- 文書抜粋:
*****

「今日の小さなお気に入り」 - My favourite little things

古今の書物から、心に適う言葉、文章を読み拾い、手帳代わりに、このページに書き写す。出る本は多いが、再読したいものは少い。

生涯の苦楽会社による 2005・10・07

2005-10-07 06:00:00 | Weblog
  今日の「お気に入り」は、山本夏彦さん(1915-2002)のコラム集から。


 「人生婦人の身となるなかれ、百年の苦楽他人による――という言葉を、私は会社員にあてはめてみることがある。会社員

 の生涯はうっかりはいった会社次第で、百年の禍福会社によるからである。

  昭和初年『満鉄』に入社したものは、一家をあげて喜んだことだろう。その満鉄は戦後あとかたもない。昭和二十何年

 石炭会社に採用されたものも、同じく喜んだことだろう。そのころ石炭は黒ダイヤと呼ばれていた。

  いま栄えているものが、いつまでも栄えると思うのは人間の常である。山陽特殊鋼、興人、安宅産業などに勇んで入社

 した若者たちは今どうしていることだろう。

  弱年のころ私は、会社員にだけはなるまいぞと心にかたくちかった。それならひと旗あげなければならない。ひと旗

 あげるというのは自分で商売することで、明治時代ならいざしらず昭和十年代にひと旗あげるのはすでに時代錯誤である

 こと今日のごとくであった。

*****

- 記録データ:
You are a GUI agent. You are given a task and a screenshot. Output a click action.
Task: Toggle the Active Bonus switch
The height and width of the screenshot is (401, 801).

*****

- 以下の課題:
a) 会社員の生涯を論じたコラムによると、昭和二十何年のころ、石炭は何と呼ばれていたか。
b) 会社員の生涯を論じたコラムを、最後の文の後から書き継いでください。

- 課題別の結果:
a) 黒ダイヤと呼ばれていた。

b)
  それでも私は会社員にならないで、ちっぽけな会社を経営して三十年になる。三十年といえばほぼ人の一生で、これだけ

 続いたのだからこれからも続くだろうと思うのが人情なのに、私は思わない。

  私と共に世間にデビューした同時代の友は、あるものは大会社の部長であり大新聞の幹部であり、会えば貴君は一国一城

 のあるじでうらやましいと言うが、本気で言ってないことはその顔を見れば分る。明日をも知れぬ会社をよくやっているなあ

 と、目にあわれみの色がある。

  生涯の苦楽会社によるのに、なお若者が大会社の社員になりたがるのは、個人がひと旗あげる時代は遠く去ったからで

 ある。『個人』の時代が去って『法人』の時代になったことを知るからである。それかあらぬかよしんば初任給二十万円

 くれても、ギョーザチェーン『王将』には学生を推さないと、さる大学の就職課長が言っていた。」

  「ある朝出勤したら会社はつぶれていたとよく聞くが、これは社員がその日まで会社を疑っていなかった証拠で、その

 極端な例が大日本帝国である。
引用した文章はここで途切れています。